Excerpt →

Each debate is chaired by an MP from the Panel of Chairs, rather than the Speaker or Deputy Speaker. A Government Minister will give the final speech, and no votes may be called on the debate topic.

This information is provided by Parallel Parliament and does not comprise part of the offical record

Mike Hancock Portrait Mr Mike Hancock (in the Chair)
- Hansard - - - Excerpts

We come to the debate to mark Holocaust memorial day. I am delighted—I am sure that the whole House is—that so many Members have decided to take part. The first Member to be called is Gavin Barwell.

Lord Barwell Portrait Gavin Barwell (Croydon Central) (Con)
- Hansard - -

It is a pleasure to serve under your chairmanship, Mr Hancock. On 27 January—the 67th anniversary of the liberation of Auschwitz-Birkenau—the UK will, for the 12th time, celebrate Holocaust memorial day. I am very grateful to the Backbench Business Committee for granting this debate, which has become something of an annual tradition in Parliament in recent years. I am also grateful to all Members who have attended today.

With your indulgence, Mr Hancock, I shall start with an explanation. When I originally requested this debate, I was a lowly Back Bencher. Subsequently, I was appointed Parliamentary Private Secretary to the Minister of State, Department for Communities and Local Government, my right hon. Friend the Member for Tunbridge Wells (Greg Clark). I checked with the Backbench Business Committee whether that was a problem, and it said no. However, the Government have chosen a Minister from my Department to respond to the debate, so there is a technical issue. I am grateful to the hon. Member for Birmingham, Erdington (Jack Dromey) and to my Secretary of State, who have both agreed that, because the subject is wholly apolitical, there is no issue with me initiating the debate. I wanted to put that on the record from the start.

As all hon. Members will know, the holocaust was the systematic state-sponsored murder on an industrial scale of approximately 6 million of Europe’s pre-war Jewish population of 9 million by the Nazi regime and its collaborators. One million of those murdered were children. Of course, there were many other victims of the Nazi regime. In addition to those killed on the battlefield or by the bombing of civilian areas, millions of prisoners of war and civilians were brought to Germany to act as slave labour, and Romani were also killed.

What is needed → Name every person identified by name in the debate excerpt, listing each only once. The entries that come next are separate material and are unrelated to the debate excerpt.

Record excerpts →

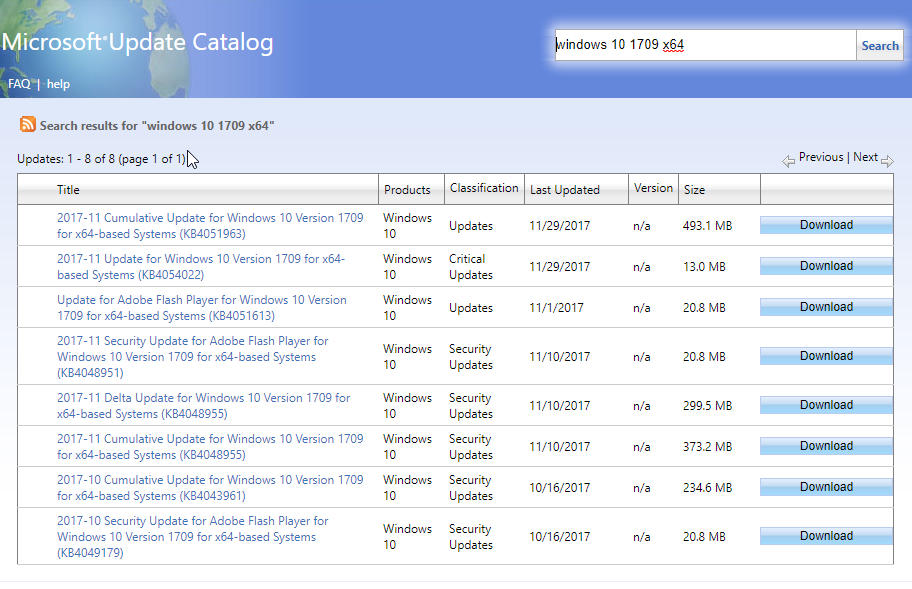
Task: Sort by Classification column header
Action: coord(484,188)
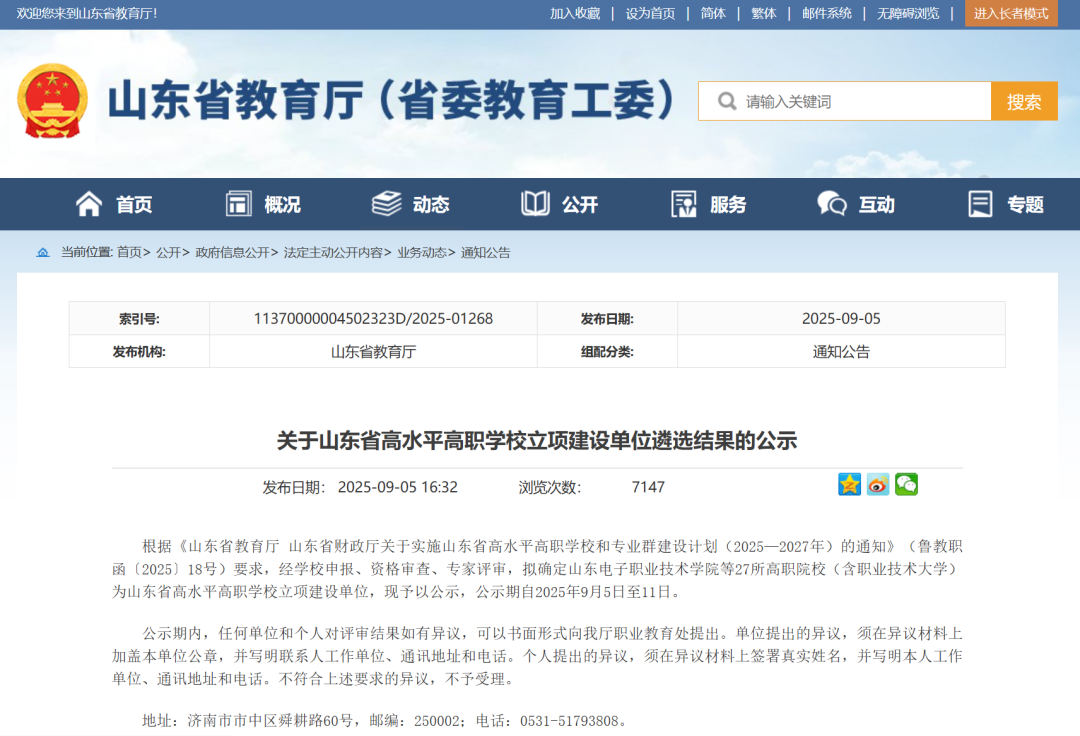The width and height of the screenshot is (1080, 736).
Task: Switch to 繁体 traditional Chinese
Action: pyautogui.click(x=763, y=13)
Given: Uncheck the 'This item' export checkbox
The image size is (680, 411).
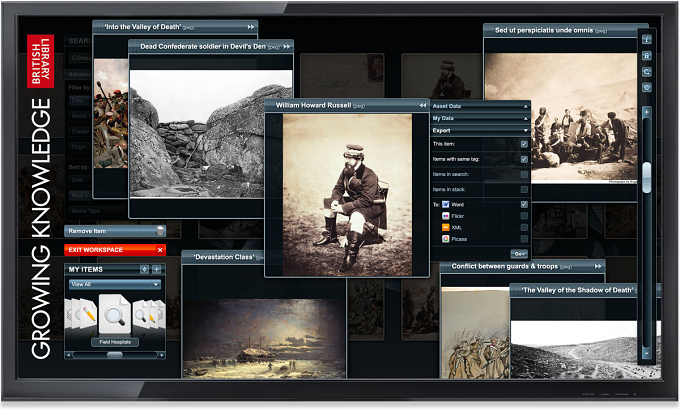Looking at the screenshot, I should click(524, 144).
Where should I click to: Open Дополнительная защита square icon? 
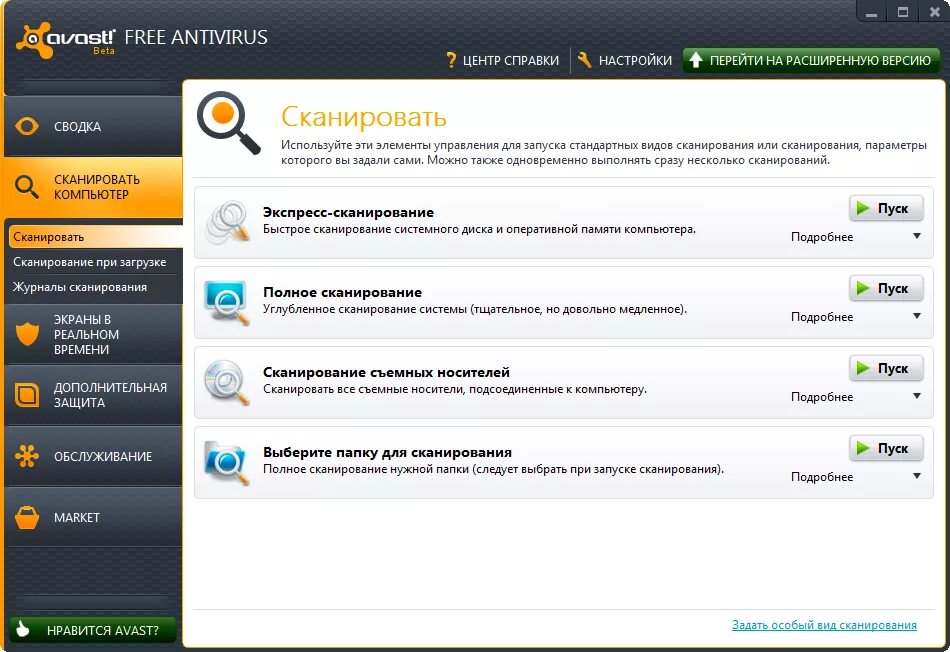coord(27,394)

Task answer → Mike Hancock, Gavin Barwell, Greg Clark, Jack Dromey